For 5 Ωcm n-type samples with an oxide thickness of ~20 nm, a surface voltage of ~12 V (equivalent to a breakdown field of ~6 MVcm^–1) is the highest surface voltage achieved by positive corona charging. A surface voltage of twice that magnitude can be achieved by negative charging. The maximum surface voltage of either polarity is roughly halved when the structures include a ~70 nm thick TiO₂ layer. Such a layer provides favourable anti-reflection properties. This decrease in achievable surface voltage for Si-SiO₂-TiO₂ structures is a somewhat counterintuitive result that remains to be studied.

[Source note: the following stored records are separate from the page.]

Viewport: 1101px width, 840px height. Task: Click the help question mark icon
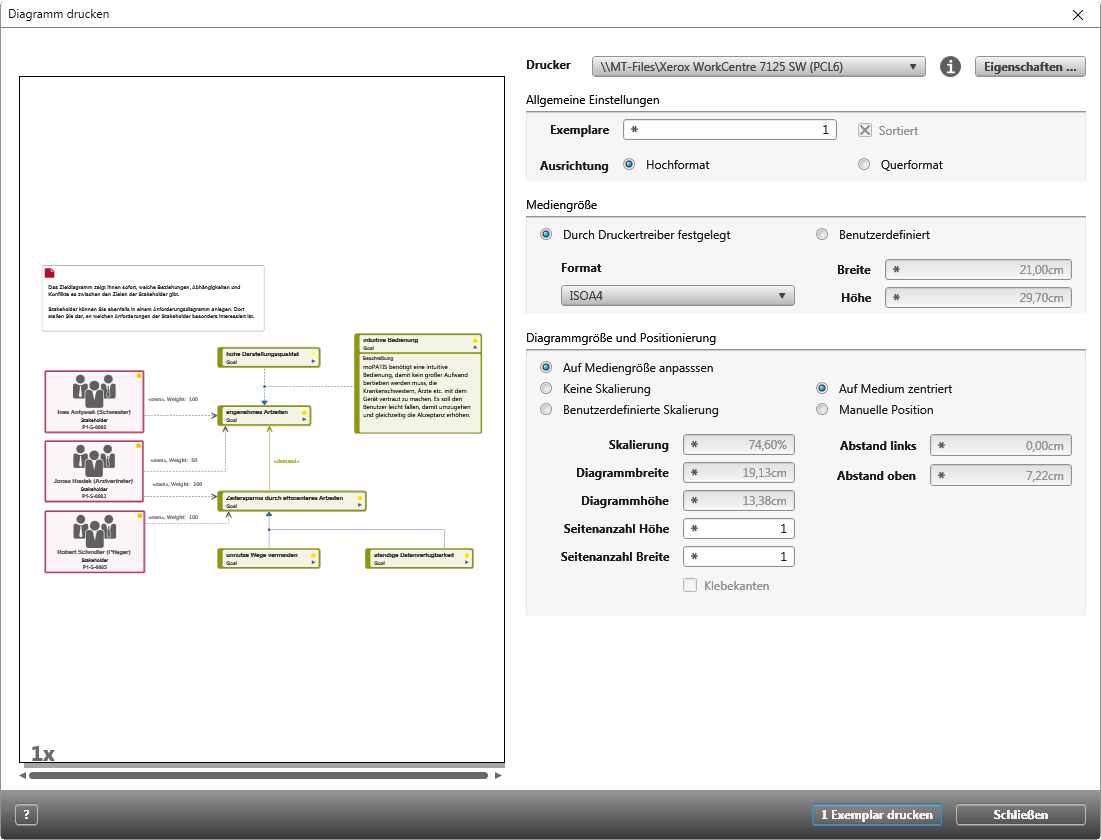[25, 814]
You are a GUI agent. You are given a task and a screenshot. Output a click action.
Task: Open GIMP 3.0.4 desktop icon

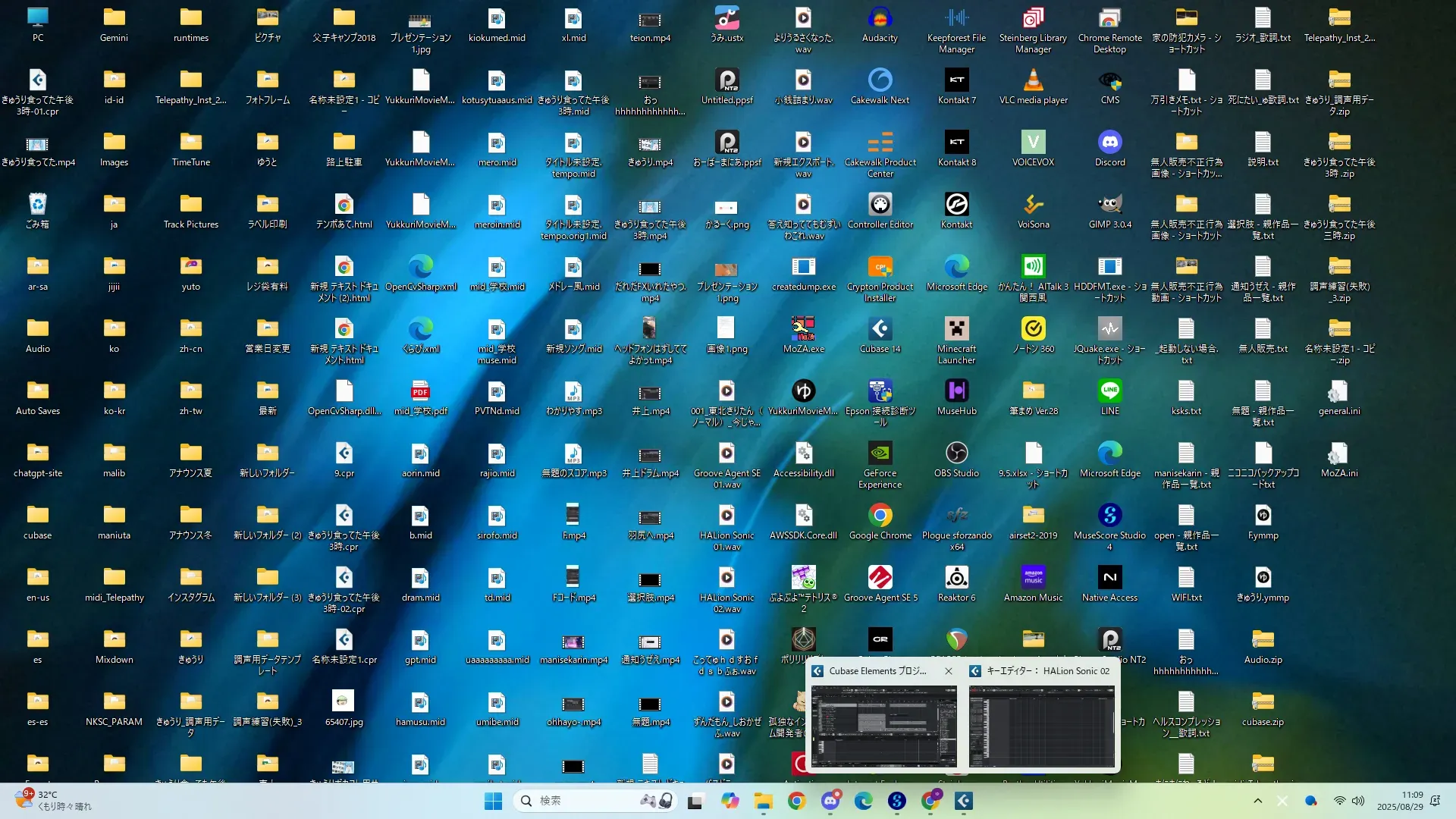tap(1109, 205)
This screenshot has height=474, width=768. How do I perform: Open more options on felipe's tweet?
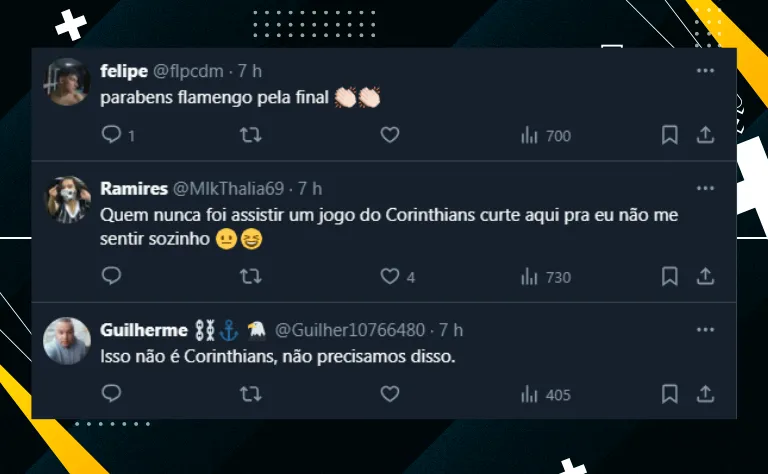(x=705, y=71)
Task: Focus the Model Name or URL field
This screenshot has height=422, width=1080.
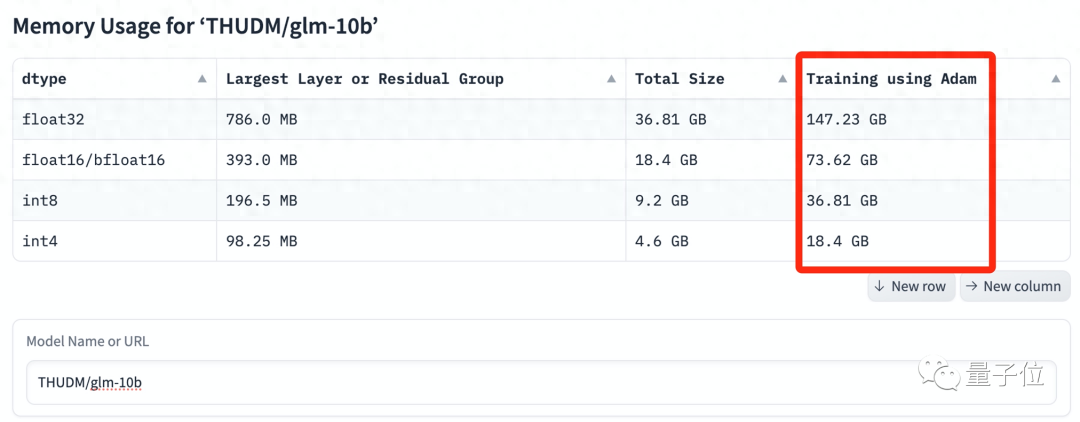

Photoconductance measurements indicate that surface recombination is affected by corona charge in two ways: (i) recombination decreases due to the repulsion of like-polarity carriers from the Si–SiO₂ interface, and (ii) recombination increases due charge-induced interface damage. These two effects were demarcated by removing the surface charge with isopropanol, as confirmed by Kelvin probe measurements.

The results of this study are consistent with those presented by Jin et al., extending them to include a quantification of charge density. It is found that interface damage is greater for negative corona charge, and that damage is incurred both with and without a TiO₂ coating.